WOW Stories: Connections from the Classroom

Introduction: Developing Intercultural Understandings Through International Children’s Literature at Van Horne Elementary School

Although Arizona children live in a world increasingly connected through mass media and globalization, most gain their world knowledge through television and so their understandings are often grounded in fear and stereotypes. We are committed to bringing books and children together in order to build bridges across cultures. We want to encourage thoughtful dialogue around international literature so that children can reflect on their own cultural experiences and imagine global experiences beyond their own. By immersing themselves in story worlds, children gain insights into how people feel, live, and think throughout the world as well as come to appreciate their own cultural identities. They move beyond a tourist perspective of collecting facts and artifacts to recognizing common values and valuing unique cultural differences.

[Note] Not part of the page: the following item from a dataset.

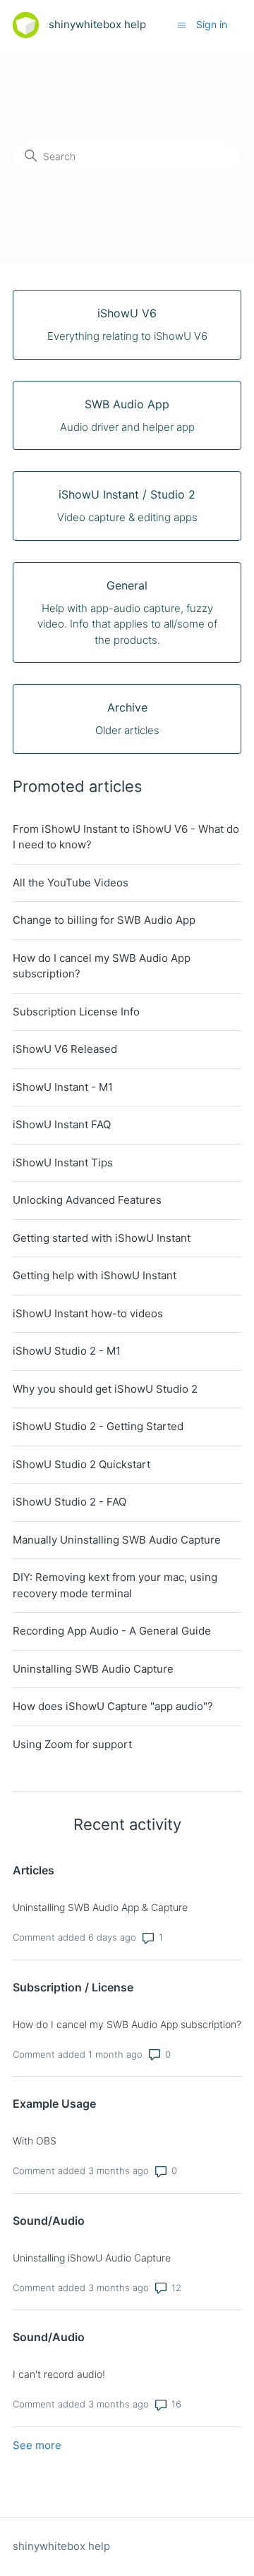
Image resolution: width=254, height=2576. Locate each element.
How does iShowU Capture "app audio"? (113, 1706)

The administrators, teachers, and children at Van Horne Elementary School in the Tucson Unified School District are engaged in the exciting work of exploring intercultural understanding and developing critical thinking and global perspectives as a school community. Children and teachers participate in experiences with literature in a weekly Learning Lab directed by the Instructional Coach, Lisa Thomas. In addition, the teachers and administrators meet in a weekly study group to thoughtfully consider our work together and to challenge our thinking as professionals and as people. Another component of this project is a collaboration with Kathy G. Short, a University of Arizona professor from the Department of Language, Reading and Culture in the College of Education.

One aspect of our work has been writing classroom stories about our first year of exploring how to engage children in thoughtfully responding to literature and in considering cultural perspectives. The classroom stories in this issue reflect our first efforts in working toward these goals and in writing about what is happening in some of the classrooms. We hope to add many more stories from other classrooms in the school along with stories about how this work develops over time. We recognize that we are just beginning a much longer journey of reaching toward intercultural understanding but are excited to be traveling together.

We want to acknowledge the National Council of Teachers of English in providing a grant for our research, especially in giving support for teachers to engage in the writing of these classroom stories.

We hope that sharing our classroom stories will inspire other educators to write their stories as well.